Every year I guide a section of the NPT for the ADK-NPT Chapter. This year I would lead a member along the first 37 miles which would include the newest section. Michelle did not care to hike the 3 mile road walk into town so we only did the trail section. Since it was only her, I was able to adjust the itinerary to meet her needs and go at her own pace.
I had sent Michelle the planned itinerary(subject to change), maps and the meeting plans. We met at the parking area on Collins Gifford Rd and then drove together in my car to Piseco. The original plan was a short day due to having to spot cars, and figuring those on the trek might need some acclimation to the trail. We made excellent time, Michelle did not care to walk in front so I set the pace, making sure I was not going to fast or slow. We stopped for our first big break at Hamilton Lake Stream lean-to. While having lunch, a group of day hikers came by heading in the other direction. We chatted a bit and they were on their way. As we approached the scheduled first nights campsite, it was so early and Michelle wasn't even remotely tired, so we kept going. After crossing the bridge at Whitehouse, we began the long slow climb to Mud Lake. I recalled the time we dragged roofing materials up this hill to fix the lean-to after it had a tree land on it. Michelle moved slowly on the uphills, I made a mental note of this. We filled up water at one of the small streams before Mud Lake knowing the shoreline was consistent with the name. We stopped at Mud Lake for a bit. To my surprise a few minutes later, Michelle said "Are we ready to get going"? At her request we continued on to Canary pond. We soon passed by a few hikers with bells on, I assume an attempt to dissuade bear encounters. They mentioned there were a couple of people at Canary already. The last few miles took a while. As is typical, it isn't the first 3 miles which are tiring, it is the last three.

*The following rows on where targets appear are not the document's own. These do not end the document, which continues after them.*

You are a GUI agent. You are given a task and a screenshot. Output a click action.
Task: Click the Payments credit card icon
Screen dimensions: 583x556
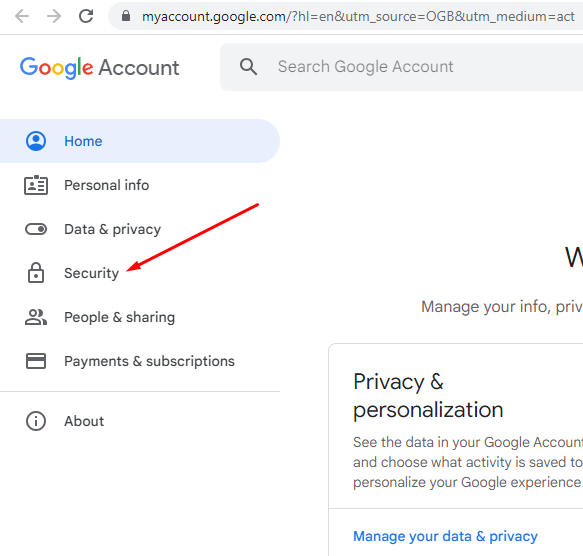click(36, 361)
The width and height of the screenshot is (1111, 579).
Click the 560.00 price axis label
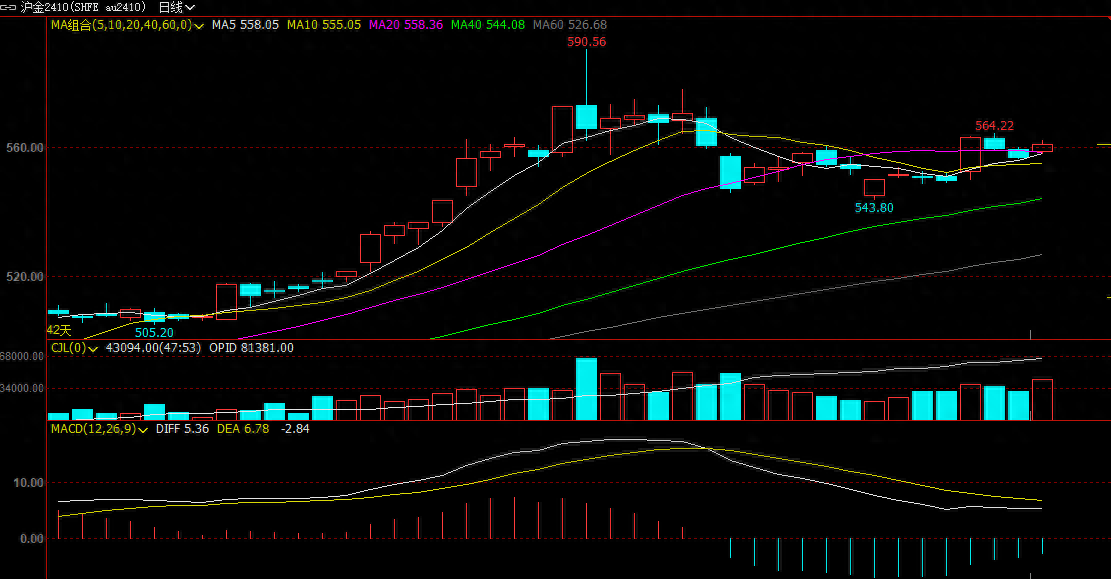pyautogui.click(x=23, y=148)
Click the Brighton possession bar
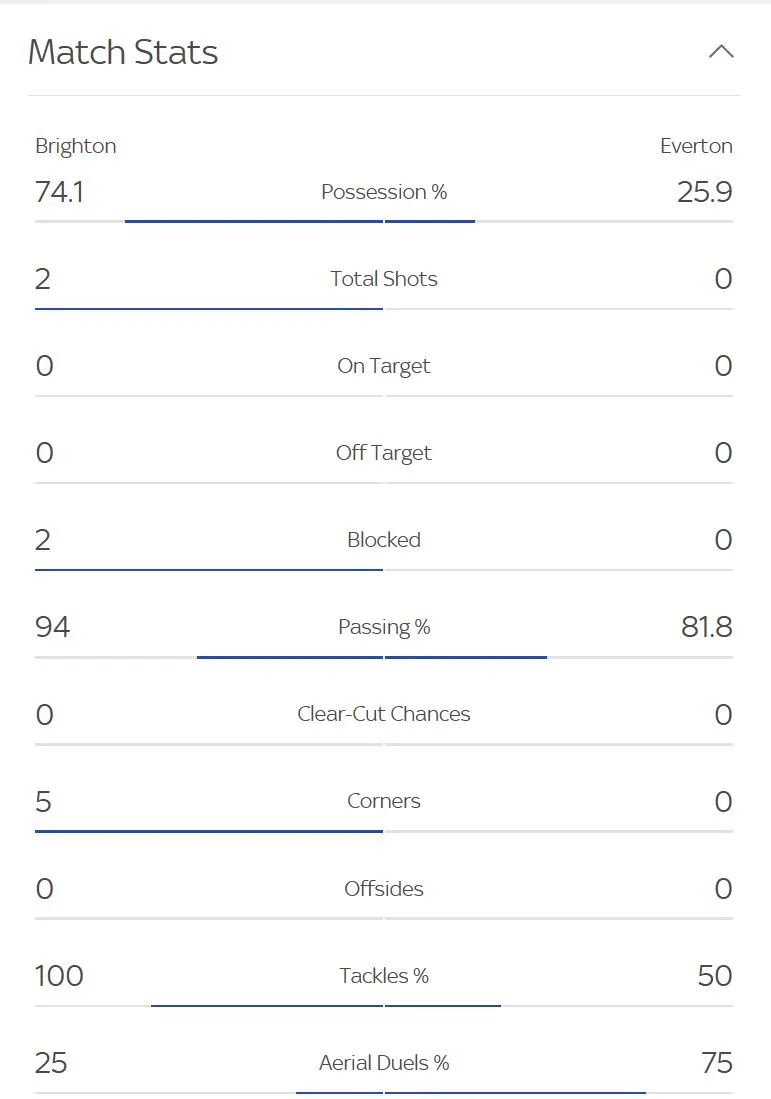The width and height of the screenshot is (771, 1099). point(253,221)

We eventually got to Canary. There were two groups already camped. We found room a little ways away and set up. I helped on of the groups with their bear bag, as it was apparent they had never hung one before. He recognized me from one of Rob's videos. In fact him and his sister hiked into Canary after seeing it in that video. we chatted a bit, and with the other group. Made a quick fire and dinner, took a swim and watched the stars come out. While looking at the conjunction of Venus and Jupiter a fireball meteor streaked across the sky, at the tail end it fragmented. wow! I logged the sighting with the American Meteor Society: http://www.amsmeteors.org/members/imo_view/event/2016/3113
The next day we continued on to a bush camp we made off trail. This was a long day for both of us. Same amount of miles as the previous day, but we poked around slowly for the first half of the day. We did meet up with the fellow I chatted with online who was going in the opposite direction as us. The second half of the day would be on the newer section. The modern method of trail cutting is to switchback on the hills. This makes for less of an incline, but the trail takes forever. I could tell Michelle was getting tired, I was as well. So I thought to myself at the next water source, we would go off trail to find a place to camp. We both were in bed early. Rains came at some point in the middle of the night.

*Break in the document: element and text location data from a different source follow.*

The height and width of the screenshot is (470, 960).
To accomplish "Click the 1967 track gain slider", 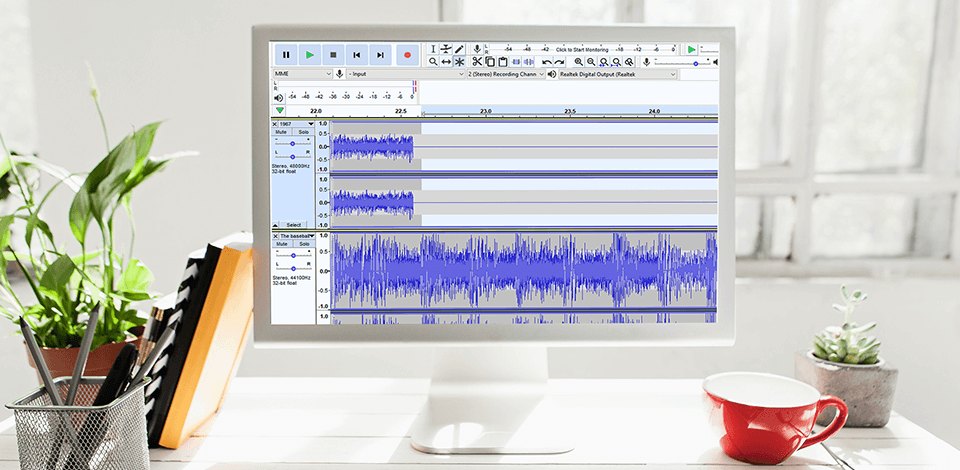I will click(x=293, y=143).
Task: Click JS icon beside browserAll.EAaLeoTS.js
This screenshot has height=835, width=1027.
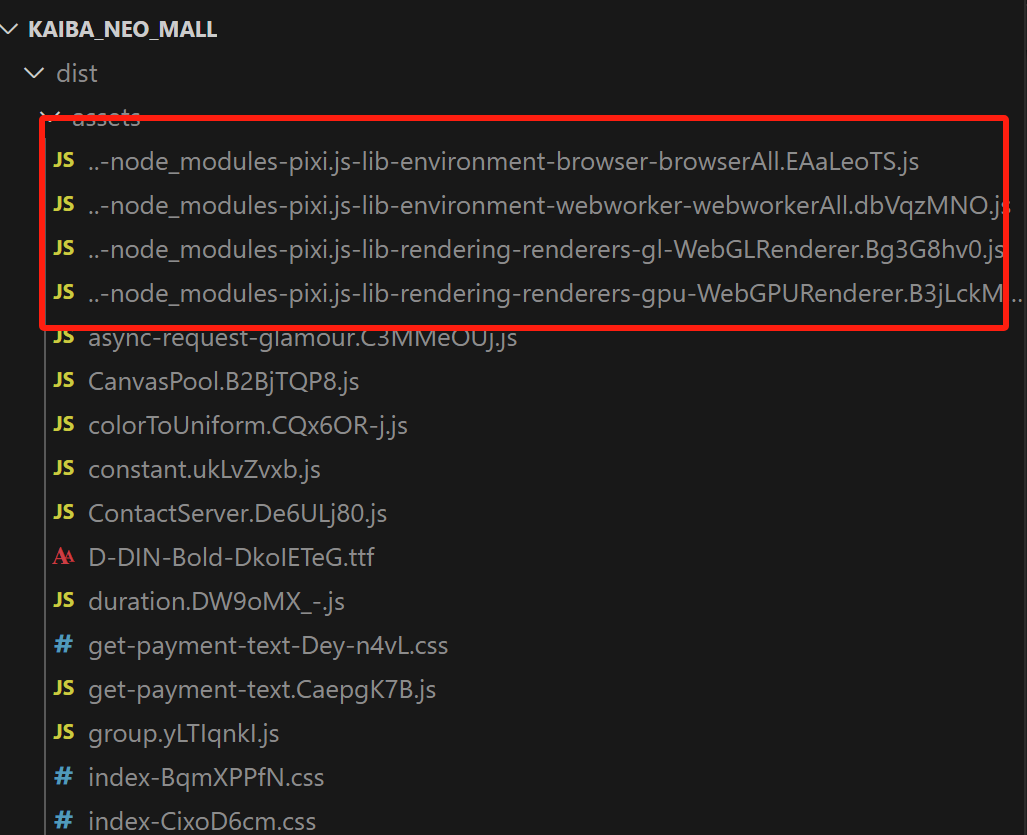Action: pos(63,160)
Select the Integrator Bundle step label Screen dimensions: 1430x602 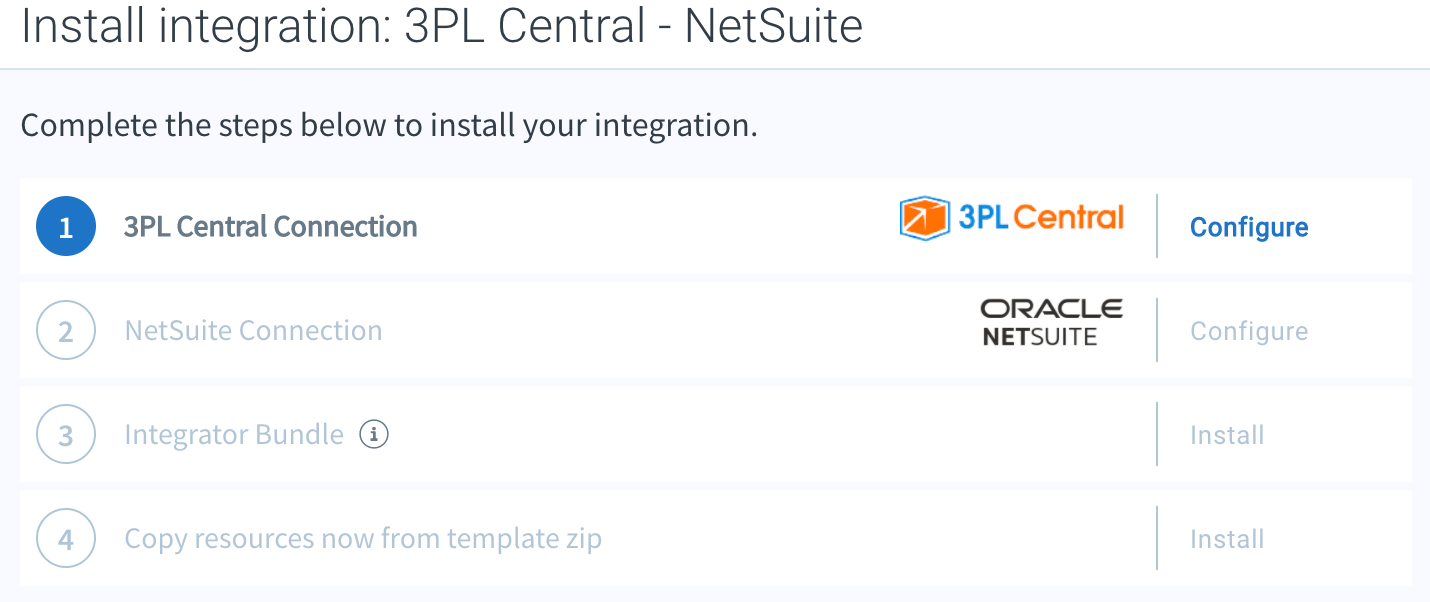(x=234, y=435)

A slight rain and the drips from the trees were all that remained by morning. I packed up quietly and waited for Michelle to exit her tent. We had done a third of the miles already and we still had two days left. The new section continued its back and forth on the hills on the way to Woods Lake. We paused at the lake for a while, taking in the view. I pointed out to Michelle where we had come from off in the distance. At the road crossing, a couple from California were taking photos of the trailhead signage. As we crossed, they asked us some questions about the trail as they were considering hiking it sometime in the future. Back into the woods we went. We crossed Stony Creek by rock hopping. Were able to keep our feet dry. Any other time of year, or a summer with a normal rainfall, this would not be possible. Our goal for the night was Mud Lake, which would leave us just a few miles to go the next morning. As we approached, a kid was there at the campsite, just looking out over the lake. He had hiked in the short way just to check it out. It was quite windy as we set up camp, but it would subside by the later evening. I made a nice curry dish for dinner. Michelle noted there was a weak cellular signal, enough to get a text out. A couple of hikers came by. They were doing an end to end hike of the trail. Again, I was recognized from Rob's videos. I guess I will have to get used to it. We welcomed them to join us at the campsite, but they opted to press on a little ways. I would later find out they completed the full length of the NPT. Congratulations. I snapped a few pictures of the sun setting over the lake, and retired to my hammock.